Print the lines starting at the line that contains "Select the Main tab" and ending at the last line, both included. Leave the pictures out of your answer.

── Data entries

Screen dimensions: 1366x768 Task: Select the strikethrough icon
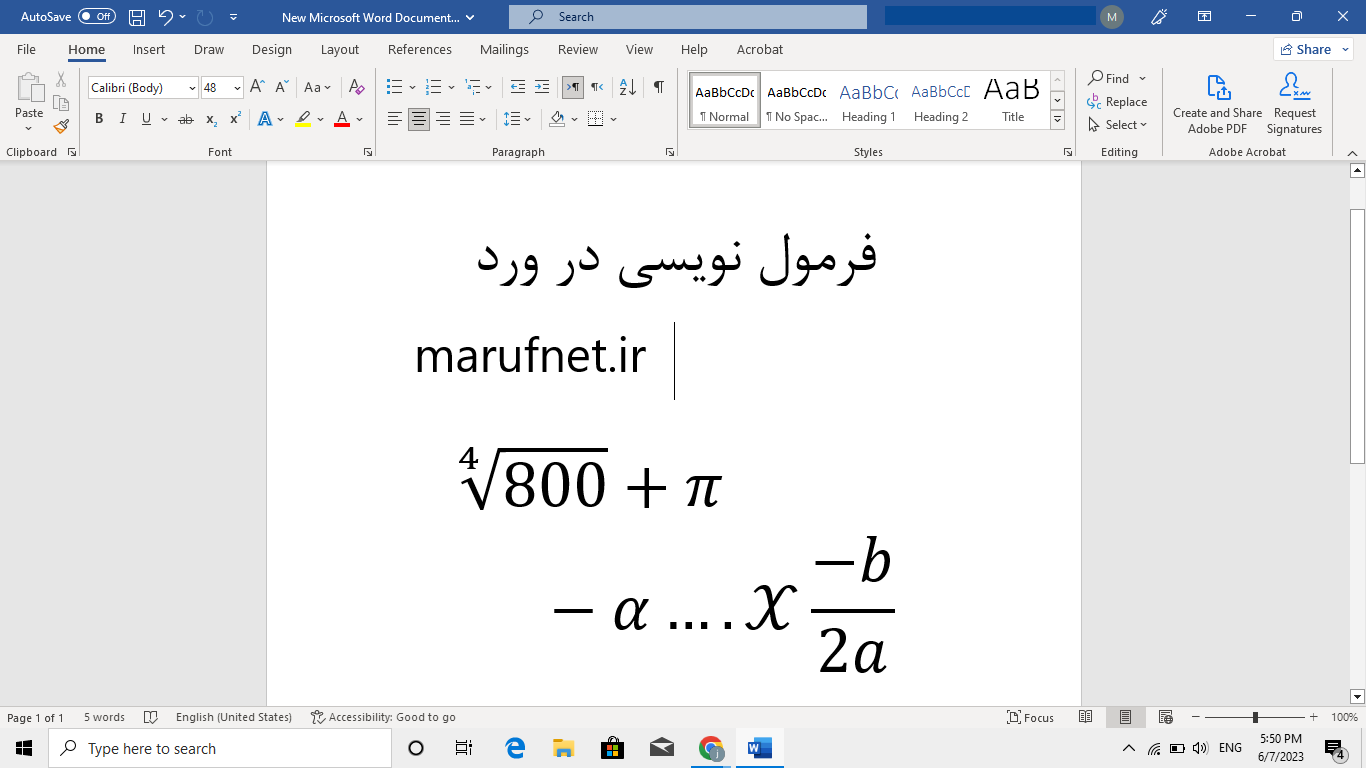tap(184, 118)
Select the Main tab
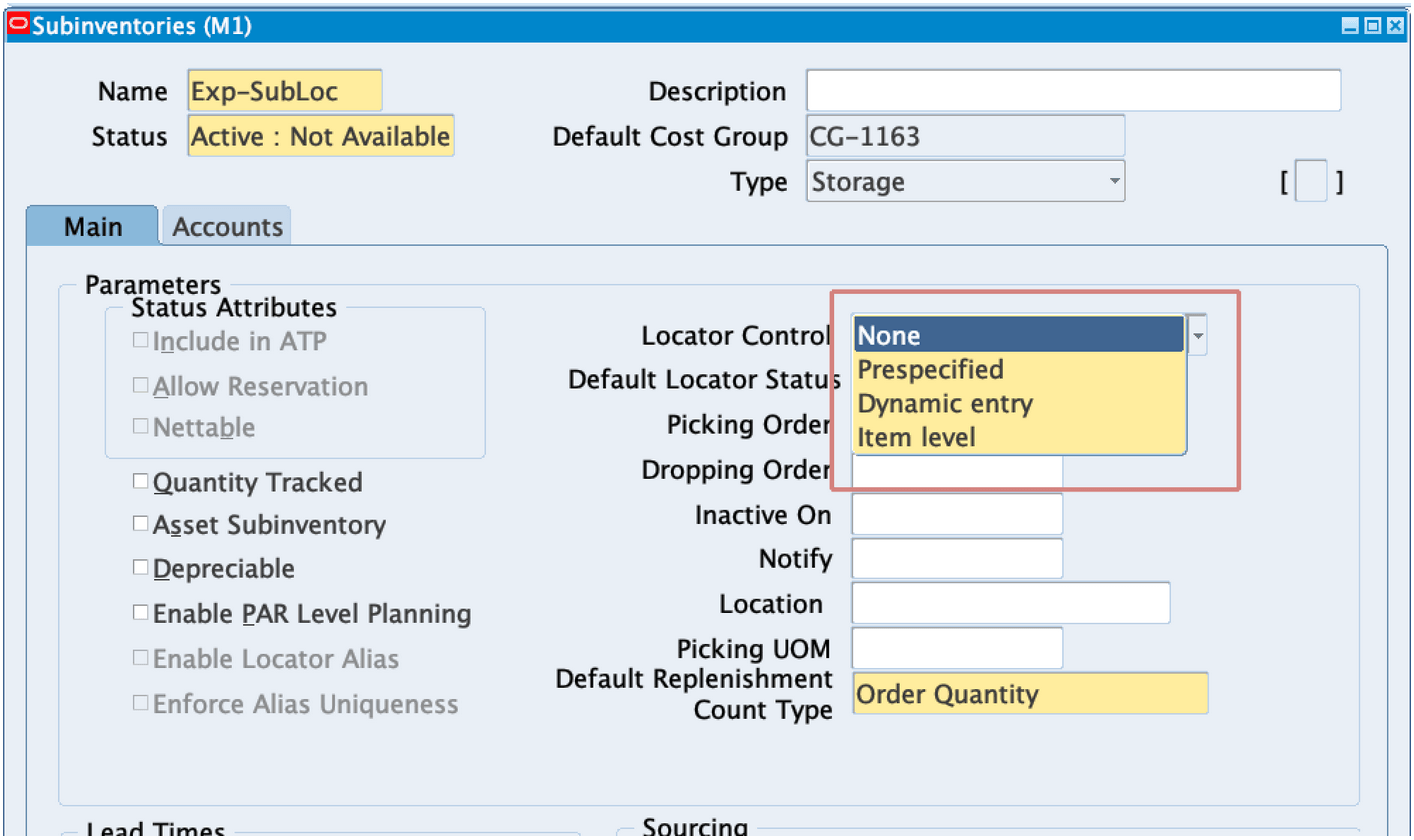Screen dimensions: 1414x840 (x=91, y=226)
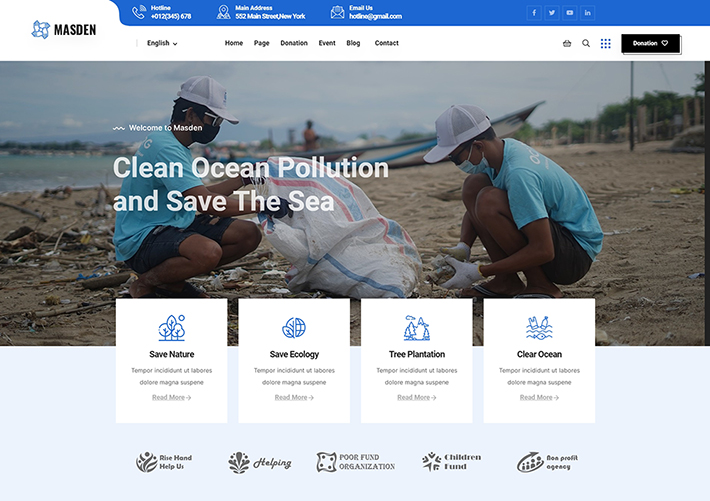Viewport: 710px width, 501px height.
Task: Click the Save Nature trees icon
Action: tap(171, 328)
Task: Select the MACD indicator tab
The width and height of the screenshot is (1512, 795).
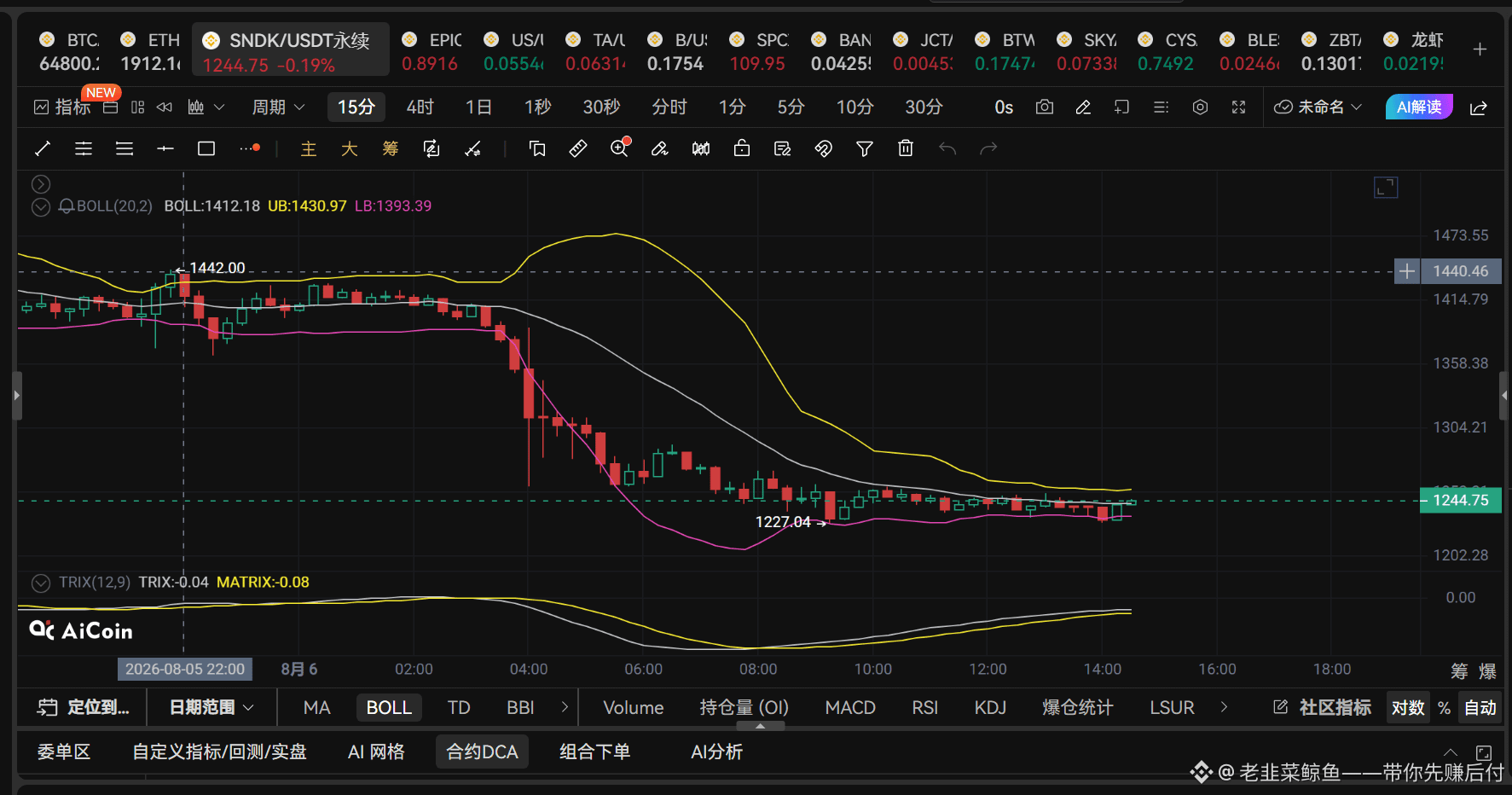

────

Solution for this task:
Select the Main tab
Screen dimensions: 1414x840 (x=91, y=226)
Viewport: 710px width, 501px height.
Task: Click the Save Nature trees icon
Action: tap(171, 328)
Task: Select the MACD indicator tab
The width and height of the screenshot is (1512, 795).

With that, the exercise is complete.